» WHAT TO WORK ON
In the blog post below, what is the name of the writer's new guide dog?

» TEXT SEGMENT
.....

Wednesday, January 26, 2011

From Here to There

No matter how precise you can be about a destination, if you don't know where you are, it's impossible to plot a course. This is true for navigating highways as well as the complexity of human emotion. At the moment, I am a bit fuzzy on my "here," so "there" doesn't feel within reach.

It's all about the continuing medicalization of my life, because the ending of 2010 did not terminate the craziness. In short, the presence of my eye prosthetics might be an ongoing cause of increased mucus production which without a nasal airway, causes serious post nasal drip. That might be why the tracheal stenosis of last year is coming back. The leg pain I've been experiencing for over a year finally sent me to a doctor and the top two potential explanations both have limiting my walking for a period of time as part of the cure. In light of my new guide dog Emmylou, limited mobility is a wee bit problematic. Optimistically, it would be a refreshing change if my leg pain had an explanation they can not only find but treat.

It seems like I'm in a constant state of falling apart. I feel like less of a person, less a contributing member of society, and somehow less of a positive force. In fact, I feel like a black hole sucking up tons of resources with no return on the investment. Even the language I used – falling apart – shows that I'm perceiving current events as not simply a situation to manage, but a huge life negative. Where did I pick up the idea that having multiple medical issues decreased my value? Who taught me that medical resources should only go to those who would give something back? And when did it become alright for me to entertain the word "broken" in my head?

.....

» PROVIDED INFORMATION
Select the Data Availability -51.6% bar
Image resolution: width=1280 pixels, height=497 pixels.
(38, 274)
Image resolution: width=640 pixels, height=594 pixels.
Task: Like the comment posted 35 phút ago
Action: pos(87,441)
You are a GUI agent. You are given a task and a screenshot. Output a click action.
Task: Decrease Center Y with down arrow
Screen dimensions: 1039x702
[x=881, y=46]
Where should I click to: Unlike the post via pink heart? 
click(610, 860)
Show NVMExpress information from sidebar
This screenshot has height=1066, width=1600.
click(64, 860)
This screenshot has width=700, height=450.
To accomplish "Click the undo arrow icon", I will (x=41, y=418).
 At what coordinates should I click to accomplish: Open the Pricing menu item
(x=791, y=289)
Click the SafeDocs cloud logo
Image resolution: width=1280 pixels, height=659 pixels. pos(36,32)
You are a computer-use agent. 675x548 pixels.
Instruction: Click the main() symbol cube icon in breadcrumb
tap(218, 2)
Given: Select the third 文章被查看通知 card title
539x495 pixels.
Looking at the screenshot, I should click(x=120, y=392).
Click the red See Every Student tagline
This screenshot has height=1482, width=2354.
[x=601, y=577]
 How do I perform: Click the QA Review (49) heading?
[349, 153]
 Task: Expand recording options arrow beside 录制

.....

» SOLVED EXERCISE
Emmylou